— André Gide in de USSR. — |
Enige tijd geleden stoot ik in een Trotskibiografie op een passage die meldt
hoe de Franse schrijver André Gide de uitgerangeerde revolutionair danig
aan ‘t lachen weet te brengen. Ik schrijf er een stukje over: Trotski lacht zich een bult.
Waarna mijn aandacht weer naar andere zaken uitgaat, zoals naar het
Amerikaanse Partisan Review waarin ik
verleden jaar beginnen bladeren ben.
Zo nu en dan neem ik weer een
nummer van dat tijdschrift ter digitale hand. Zodoende ontmoet ik schrijvers waarvan ik nooit eerder iets gelezen heb en die me nu tot nieuwe stukjes inspireren: Mary McCarthy en John Dos Passos.
Inmiddels ben ik aan de jaargang 1938 toegekomen en in het tweede
nummer van dat jaar kom ik onverwachts weer André Gide tegen. In een artikel komt hij terug
op het boek dat Trotski zo aan ’t lachen heeft gebracht. Dat artikel heet Second Thoughts on the Soviet Union
en als je op die in ’t rood gezette titel drukt dan leidt het wereldwijde web
je in enkele seconden — O wonder! — rechtstreeks naar de betreffende bladzijden die zich voor je verwonderde blik ontvouwen.
Gide meldt erin dat zijn Retour de
l’U.R.S.S. door andere meereizende schrijvers negatief beoordeeld wordt. Hij weet waarom. Hij heeft immers goed gezien welke inspanningen de Russische regering
zich getroost om de buitenlandse bezoekers ter wille te zijn. ‘Wat maakt dat ik meteen op mijn hoede ben.
══════
WERKOPDRACHT:
Neem uit het tekstfragment letterlijk het stuk over dat begint bij de woorden "Zo nu en dan" en eindigt bij "John Dos Passos.". De lijst die hierna komt, heb je niet nodig.

BRONMATERIAAL:
══════
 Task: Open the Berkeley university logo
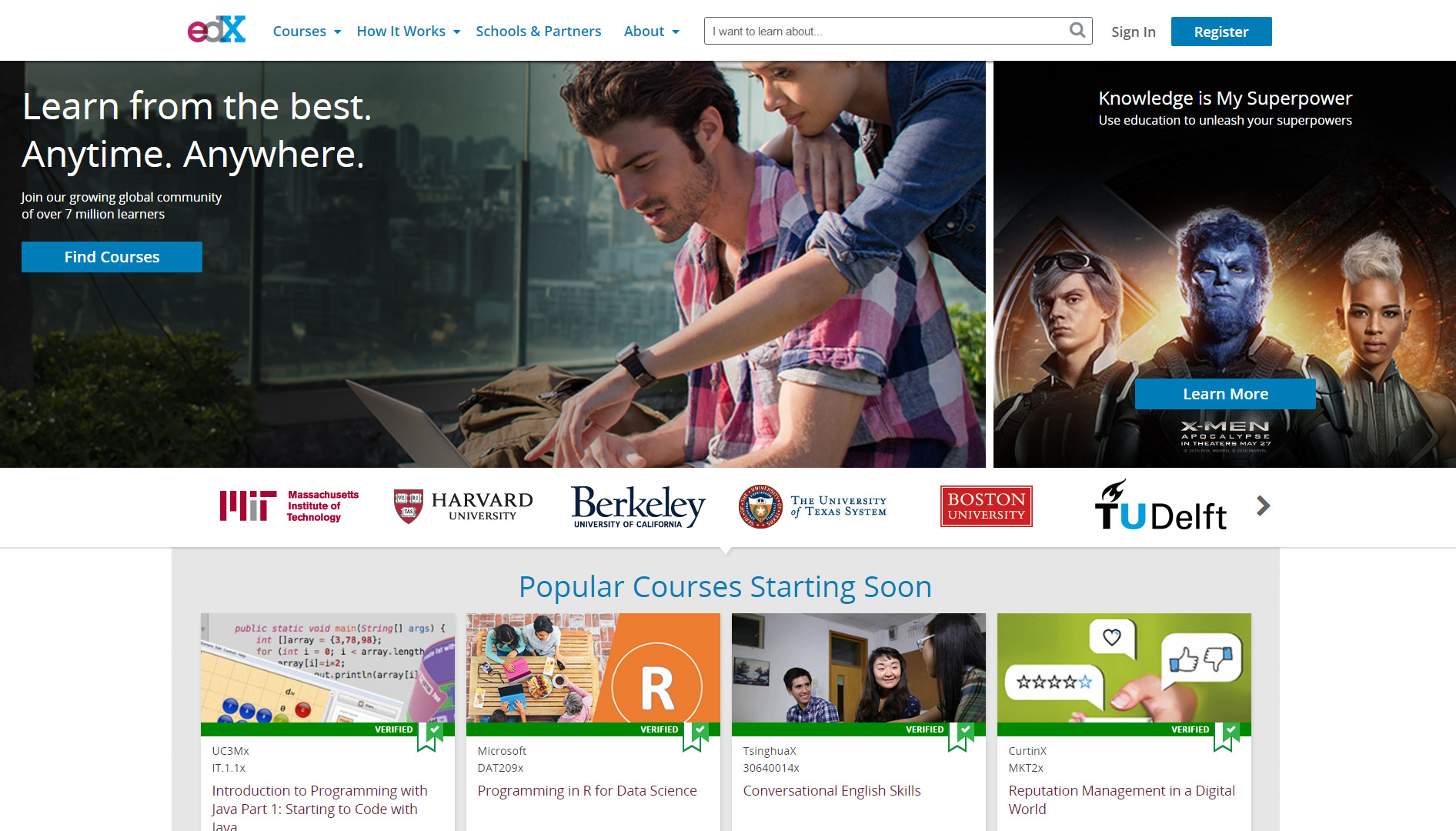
══════
OPLOSSING:
Zo nu en dan neem ik weer een
nummer van dat tijdschrift ter digitale hand. Zodoende ontmoet ik schrijvers waarvan ik nooit eerder iets gelezen heb en die me nu tot nieuwe stukjes inspireren: Mary McCarthy en John Dos Passos.